Count the lines in the data below that contain the string "resolution", and reply with only that number.

**Material provided**
+++++
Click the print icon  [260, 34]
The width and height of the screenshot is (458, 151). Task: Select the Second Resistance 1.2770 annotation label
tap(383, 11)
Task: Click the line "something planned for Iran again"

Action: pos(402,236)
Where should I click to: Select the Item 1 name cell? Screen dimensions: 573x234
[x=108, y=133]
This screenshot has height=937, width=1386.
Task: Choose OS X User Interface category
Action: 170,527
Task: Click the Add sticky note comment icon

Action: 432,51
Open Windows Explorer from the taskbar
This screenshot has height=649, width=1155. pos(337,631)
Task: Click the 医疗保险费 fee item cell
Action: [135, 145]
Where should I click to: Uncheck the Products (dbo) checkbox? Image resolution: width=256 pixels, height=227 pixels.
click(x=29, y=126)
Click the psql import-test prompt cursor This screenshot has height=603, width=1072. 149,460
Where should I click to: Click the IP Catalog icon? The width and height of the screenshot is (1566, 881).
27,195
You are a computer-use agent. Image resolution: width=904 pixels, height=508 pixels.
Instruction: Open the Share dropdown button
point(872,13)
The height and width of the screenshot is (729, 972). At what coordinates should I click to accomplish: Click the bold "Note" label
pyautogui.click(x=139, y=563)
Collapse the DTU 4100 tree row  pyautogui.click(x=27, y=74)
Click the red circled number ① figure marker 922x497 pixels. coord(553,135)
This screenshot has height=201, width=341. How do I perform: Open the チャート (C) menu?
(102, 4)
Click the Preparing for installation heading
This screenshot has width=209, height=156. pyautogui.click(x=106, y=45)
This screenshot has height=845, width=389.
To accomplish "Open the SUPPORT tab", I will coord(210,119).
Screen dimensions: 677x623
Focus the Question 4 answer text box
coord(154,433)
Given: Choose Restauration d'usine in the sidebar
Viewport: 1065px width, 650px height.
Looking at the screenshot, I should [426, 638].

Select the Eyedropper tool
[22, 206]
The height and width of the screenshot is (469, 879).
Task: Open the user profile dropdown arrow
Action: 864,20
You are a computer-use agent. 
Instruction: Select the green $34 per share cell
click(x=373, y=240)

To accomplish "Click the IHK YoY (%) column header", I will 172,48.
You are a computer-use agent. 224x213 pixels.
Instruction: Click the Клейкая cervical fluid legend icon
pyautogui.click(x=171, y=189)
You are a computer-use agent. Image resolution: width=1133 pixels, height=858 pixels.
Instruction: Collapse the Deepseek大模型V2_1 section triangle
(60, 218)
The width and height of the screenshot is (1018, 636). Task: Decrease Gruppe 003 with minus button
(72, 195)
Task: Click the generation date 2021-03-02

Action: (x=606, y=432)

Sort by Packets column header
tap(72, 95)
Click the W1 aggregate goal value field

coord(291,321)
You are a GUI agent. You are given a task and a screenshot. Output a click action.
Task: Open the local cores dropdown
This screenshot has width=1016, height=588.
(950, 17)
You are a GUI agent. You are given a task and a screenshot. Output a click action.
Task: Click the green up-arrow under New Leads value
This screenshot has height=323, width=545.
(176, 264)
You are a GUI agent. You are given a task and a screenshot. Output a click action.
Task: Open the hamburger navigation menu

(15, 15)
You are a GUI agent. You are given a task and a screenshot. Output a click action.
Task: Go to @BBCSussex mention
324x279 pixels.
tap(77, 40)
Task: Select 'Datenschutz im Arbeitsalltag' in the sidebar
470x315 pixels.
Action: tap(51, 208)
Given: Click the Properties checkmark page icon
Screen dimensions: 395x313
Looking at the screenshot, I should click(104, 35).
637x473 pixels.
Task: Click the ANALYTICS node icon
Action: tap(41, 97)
+++++
**Task output**
3